▶ [Brano fornito]:
==============================
Sul tavolato erano infissi inoltre ben pochi chiodi e la struttura – fatto questo piuttosto insolito – era cucita ovvero le assi di legno erano collegate l’una all’altra tramite corde di fibra vegetale nella parte inferiore e ad incastro in quella superiore. Questa è stata la ragione per cui si è deciso di non smontare la parte esterna del fasciame.

I tesori conservati nei fondali – Fortuna Maris
L’acqua della laguna, caratterizzata da un basso apporto di ossigeno, ha facilitato la conservazione dei materiali reperiti, tra cui sono stati trovati oggetti di uso comune e di proprietà dei passeggeri, quali borse a tracolla o a laccio passante e calzature – un paio delle quali appartenuto probabilmente a una donna o a un ragazzo.
Sono inoltre riemerse una stadera, dei calamai, uno stilo, materiali da toletta, da pesca, dadi da gioco e strumenti per le medicazioni e la difesa personale, come un gladio finemente decorato e un paio di sandali chiodati (le famose caligae), che suggeriscono la presenza di militari a bordo.
Tra i reperti vanno annoverati poi sei tempietti votivi (riproduzioni accurate, queste, di templi romani), delle lucerne e una serie di attrezzi per la manutenzione (mazzuoli, un’accetta, una pialla per il calafataggio) e per il governo (bozzelli, corde, un’ancora in ferro) della nave.
Vi erano inoltre utensili da cucina, un focolare, tegami, un calderone, una griglia, un colino e piatti e le casseruole in bronzo. Non mancavano poi vasellame e anfore per il vino provenienti dall’Egeo, da Kos e da Chios e pentole fabbricate in Spagna. Nei recipienti sono state rinvenute infine farina e carne affumicata.
Tra gli elementi ritrovati va aggiunta una tartaruga, un’insolita viaggiatrice che – purtroppo – ha lasciato a bordo il suo carapace. Il carico mercantile però, era costituito prevalentemente da lingotti in piombo di provenienza spagnola: includendo tale mercanzia, si suppone che la Fortuna Maris dovesse pesare attorno alle 130 tonnellate. Una simile ricchezza di reperti suggerisce la varietà e il dinamismo dei rapporti commerciali dell’epoca nel delta ferrarese e lungo il Po.
==============================
Record memorizzati:
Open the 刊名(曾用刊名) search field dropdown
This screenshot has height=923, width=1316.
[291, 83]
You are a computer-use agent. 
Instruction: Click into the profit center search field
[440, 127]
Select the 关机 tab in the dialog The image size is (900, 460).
==============================
▶ [Parti dell'esercizio]:
(1) Nel brano sulla Fortuna Maris, riscrivi il passo che comincia con "Vi erano inoltre" e termina con "lungo il Po.", sostituendo "calderone" con "paiolo".
(2) Quali attrezzi per la manutenzione della nave cita il brano sulla Fortuna Maris? Elencali tutti.

▶ [Risposte]:
(1)
Vi erano inoltre utensili da cucina, un focolare, tegami, un paiolo, una griglia, un colino e piatti e le casseruole in bronzo. Non mancavano poi vasellame e anfore per il vino provenienti dall’Egeo, da Kos e da Chios e pentole fabbricate in Spagna. Nei recipienti sono state rinvenute infine farina e carne affumicata.
Tra gli elementi ritrovati va aggiunta una tartaruga, un’insolita viaggiatrice che – purtroppo – ha lasciato a bordo il suo carapace. Il carico mercantile però, era costituito prevalentemente da lingotti in piombo di provenienza spagnola: includendo tale mercanzia, si suppone che la Fortuna Maris dovesse pesare attorno alle 130 tonnellate. Una simile ricchezza di reperti suggerisce la varietà e il dinamismo dei rapporti commerciali dell’epoca nel delta ferrarese e lungo il Po.

(2) Mazzuoli, un'accetta, una pialla per il calafataggio.